Prices Easy and New Chance at Burdock on March 11. Photo credit: Bea Labikova.Prices Easy and New Chance – also known, respectively, as Aisha Sasha John and Victoria Cheong – performed in the second-to-last set, presenting several medium-length pieces that featured Cheong on creative DJ duty and John on voice. Each piece was built around a first-person narrative sketch, which John performed with spoken word, singing, and a variety of vocal effects, deployed to add emphasis and create unique texture throughout. The narratives followed a certain kind of dream logic, moving quickly from scene to scene and interlocutor to interlocutor, and were deliberately difficult to parse; near the end of the set, as part of the performance, John spoke about the power of illegibility, and the important role that illegibility can play in artist/activist resistance to cultural hegemony.

Following Prices Easy and New Chance, the trio Plastic Babies – comprising Swankey on voice, Patrick O’Reilly on guitar and Christine Duncan on voice – performed the final set of the evening.

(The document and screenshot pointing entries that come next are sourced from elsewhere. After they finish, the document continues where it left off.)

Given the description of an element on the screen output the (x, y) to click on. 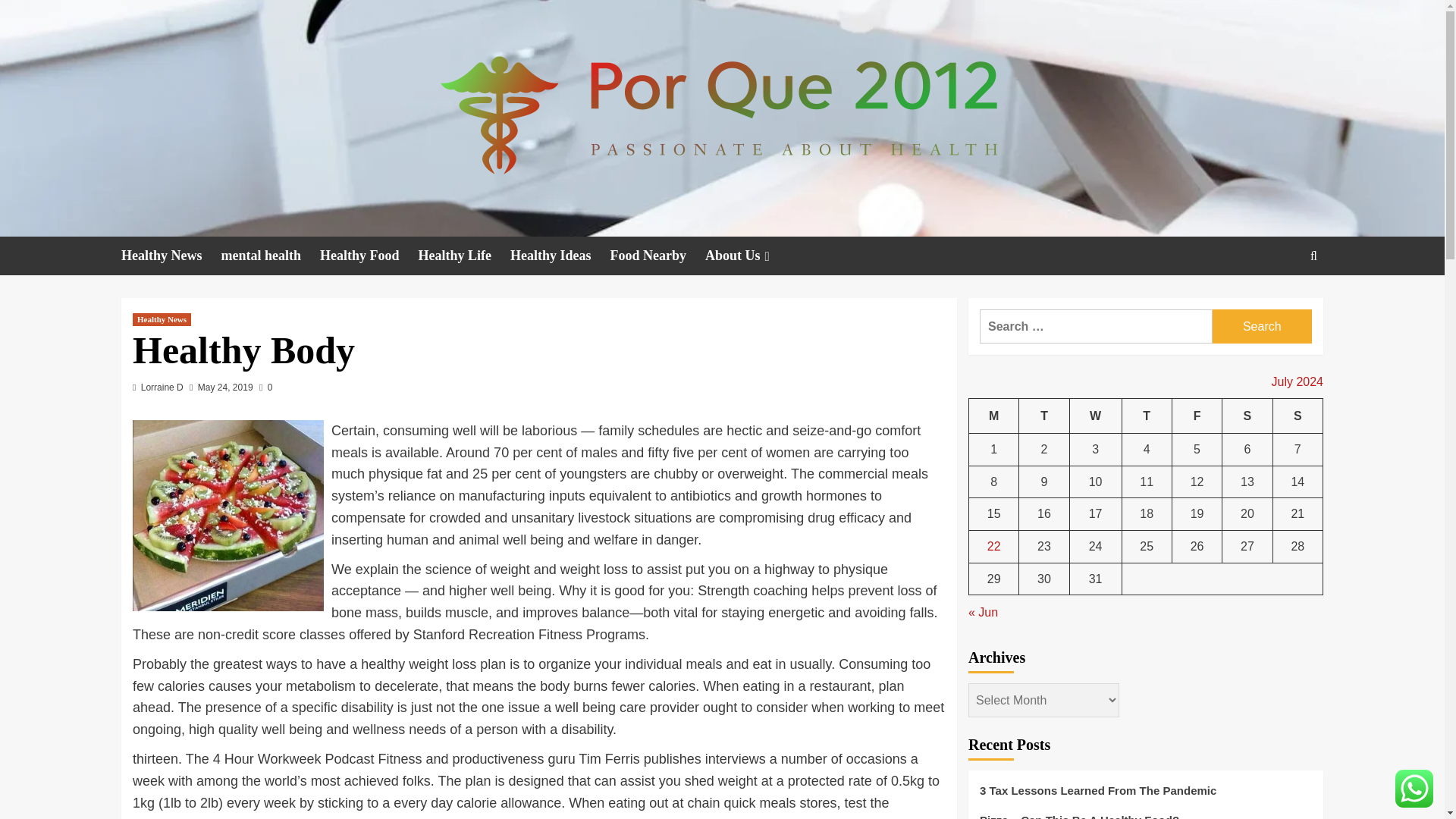
0 (265, 387)
Search (1278, 302)
May 24, 2019 (225, 387)
Search (1261, 326)
Healthy Ideas (560, 255)
About Us (748, 255)
mental health (270, 255)
Search (1261, 326)
Healthy News (170, 255)
Monday (994, 416)
Healthy Body (227, 515)
Tuesday (1043, 416)
Sunday (1297, 416)
Saturday (1247, 416)
Lorraine D (162, 387)
Given the description of an element on the screen output the (x, y) to click on. 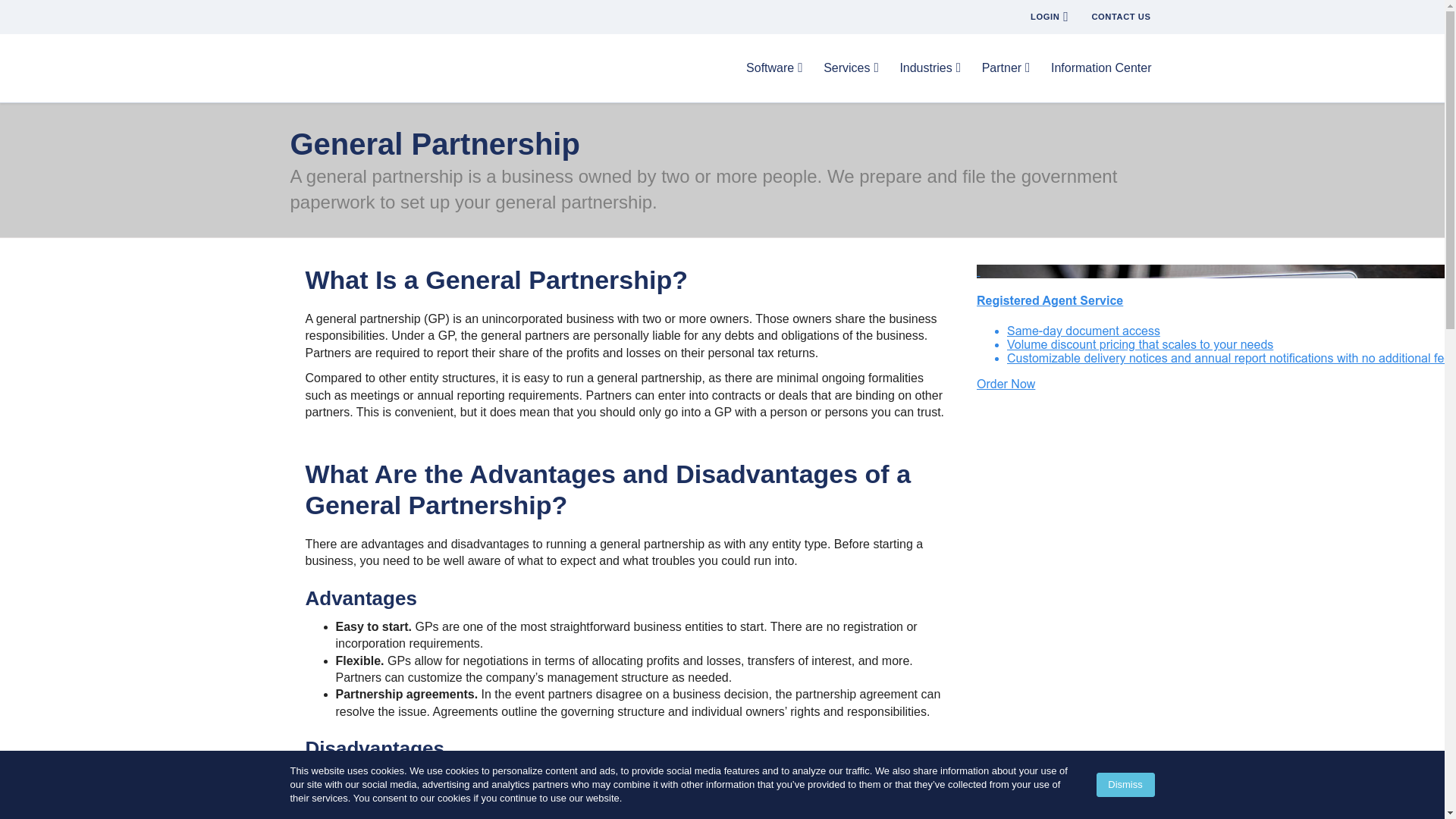
CONTACT US (1122, 17)
Dismiss (1125, 784)
LOGIN (1049, 18)
Harbor Compliance (346, 67)
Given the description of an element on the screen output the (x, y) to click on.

Plastic Babies has been playing together for some time, and, of the evening’s four acts, worked most within the framework of the free jazz tradition. Duncan is, probably, one of Canada’s leading improvised music vocalists, and is able to access an incredible range of vocal devices, from rapid-fire machine-gun stuttering to rounded operatic vowels. Plastic Babies’ set ended with a round of enthusiastic applause, and, judging by the full house, a very satisfied group of festival attendees. Though still in an early stage of development, Women From Space has established itself as a valuable festival with excellent potential for future growth; it will be interesting to see where it goes from here.  

The Women From Space Festival ran from March 8 to 11 at multiple venues (Wenona Craft Beer Lodge, The Tranzac, Arraymusic and Burdock Music Hall) in Toronto.